• OBJECTIVE A:
In the church discipline article, reproduce the passage starting with "Which brings us" and going on through "sin in the church.", substituting "four-stage process" for "four-step process".
• OBJECTIVE B:
Answer these questions from the church discipline article:
(i) Which verse does the article call one of the more frequently misapplied passages of Scripture?
(ii) In what year, according to the article, was the phrase "church is essential" birthed?
(iii) In the second step, how many more people are to be taken along?
• OBJECTIVE C:
Carry the church discipline article forward from its final sentence.

• DOCUMENT EXCERPT:
'''
Why Your Church Should Practice Church Discipline

One of the more-frequently misapplied passages of Scripture is Matthew 18:20, where the Lord Jesus is recorded as saying: “For where two or three have gathered in My name, I am there in their midst.” Whether this verse is thrown around at a men’s prayer breakfast, a church potluck, or a small group conversation in a living room, the subtle suggestion is that Jesus is not going to bother to show up when one of His followers is flying solo. The transcendent and immanent King of Kings somehow needs at least two Christians gathered—and perhaps three—before He can make His way into their midst. 

But is that what Matthew 18:20 is actually communicating? Is this verse about the Lord of the church setting a baseline attendance requirement before He will become involved in the lives of His people? The answer is no. Considered in its context, Matthew 18:20 bookends a section of Scripture which begins five verses earlier, in Matthew 18:15. There, we see Jesus Christ giving directions both to His earliest followers and to the modern church regarding the process of church discipline. 

The central proposition of this article is that not only is church essential (a phrase that was birthed, of necessity, in 2020), church discipline is essential. This proposition is supported by the following three pillars of thought.


1. CHURCH DISCIPLINE IS COMMANDED BY CHRIST

To put it plainly, church discipline is essential because Christ commands it. Not only is it true of our Lord that “in Him all things hold together” (Col 2:17), it likewise is true that He is “the head of the body, the church” (Col 2:18). That is to say, at the same time He controls every aspect and dimension of the world He created, He concurrently captains the church for which He died. As such, He has every right, authority, and prerogative to instruct His church as to how she should function, whether in worship, in preaching, in serving, in giving, in practicing the various “one anothers,” and, yes, in addressing and confronting sin.

Which brings us back to church discipline. The Lord Jesus Christ has laid out for us, in Matthew 18:15-20, exactly how He wants sin to be dealt with in His church. He has set forth in these six verses the following four-step process by which churches not only of the apostolic era, but in the present day, are to address sin in the church. 

Step One. According to Christ, when someone is in sin in the church, he is to be confronted privately, in a one-on-one context. In the words of our Lord: “If your brother sins, go and show him his fault in private; if he listens to you, you have won your brother” (Matt 18:15). In most cases, church discipline matters end here. Because the sinning brother is approached with charity, concern, and love, oftentimes forgiveness is sought and extended, repentance and reconciliation occur, and brothers and sisters in the Lord return to life as normal in the body of Christ. While this first step will resolve most cases, this is not universally true, which explains the need for a second step.

Step Two. The second step, which only becomes necessary if a sinning brother or sister “does not listen to you” (Matt 18:16), involves taking “one or two more with you” (which is where the reference to “two or three gathering” in verse 20 comes from). At this stage, the additional “one or two” are brought in to serve as witnesses to the attempts that are being made to call the sinning brother or sister to repent of his or her sin and to be restored to fellowship in the church. If not at step one, many cases of church discipline will end here, at step two. But not all of them, which necessitates moving on to the third step.
'''
• GIVEN MATERIAL:
'''
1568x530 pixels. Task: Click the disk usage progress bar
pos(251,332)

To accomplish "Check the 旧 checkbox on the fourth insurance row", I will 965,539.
'''
• FINAL RESULT A:
Which brings us back to church discipline. The Lord Jesus Christ has laid out for us, in Matthew 18:15-20, exactly how He wants sin to be dealt with in His church. He has set forth in these six verses the following four-stage process by which churches not only of the apostolic era, but in the present day, are to address sin in the church.

• FINAL RESULT B:
(i) Matthew 18:20
(ii) 2020
(iii) One or two more

• FINAL RESULT C:
Step Three. After one member—and then two or three members—of the church call on the sinning brother or sister to repent, if he or she remains in an unrepentant state, the next step involves “telling it to the church” (Matt 18:17). At this stage, the entire church membership becomes involved by way of a public declaration to the church that, notwithstanding multiple calls to repentance, “Brother X” or “Sister Y” is in unrepentant sin. The church at large is then encouraged to pursue their sinning brother or sister and urge them to repent. Certain church discipline cases will end here, after the church at large, functioning as a broad-based and broken-hearted search party, brings one of their straying members back into the fold. But not all cases will end on such happy terms, which necessitates the fourth and final stage of church discipline.

Step Four. If, after each of the steps listed above are carried out, there still is a lack of repentance on the part of the sinning brother or sister, the fourth step in the church discipline process involves putting him or her outside the church. In the words of our Lord: “let him be to you as a Gentile and a tax collector” (Matt 18:17). If steps one through three do not result in repentance and restoration, the sinning brother or sister is no longer considered a “brother” or “sister.” They are put out of the church. They are treated as an unbeliever. They have watched three strikes whiz by, and now they are out and walking back into the dugout (translate: back into the world). They are delivered over to Satan for the destruction of their flesh (1 Cor 5:5).

Note that Christ’s words concerning the four-step process of church discipline are not divine suggestions, strong recommendations, or hopeful words of optimism. Far from it. Rather, the words of Christ in Matthew 18 are laced with forceful imperative statements – “go,” “show,” “take,” “tell” – meaning that Christ here is not laying out a “honey-do” list of items He would like His church to get around to eventually. Instead, these verses record the Lord issuing commands to His church, which He expects will be obeyed.  

Church discipline, then, is essential because the Lord commands it. Jesus Christ has declared church discipline to be essential, and churches must treat the process accordingly by committing themselves (and training their people) to follow the steps mentioned above.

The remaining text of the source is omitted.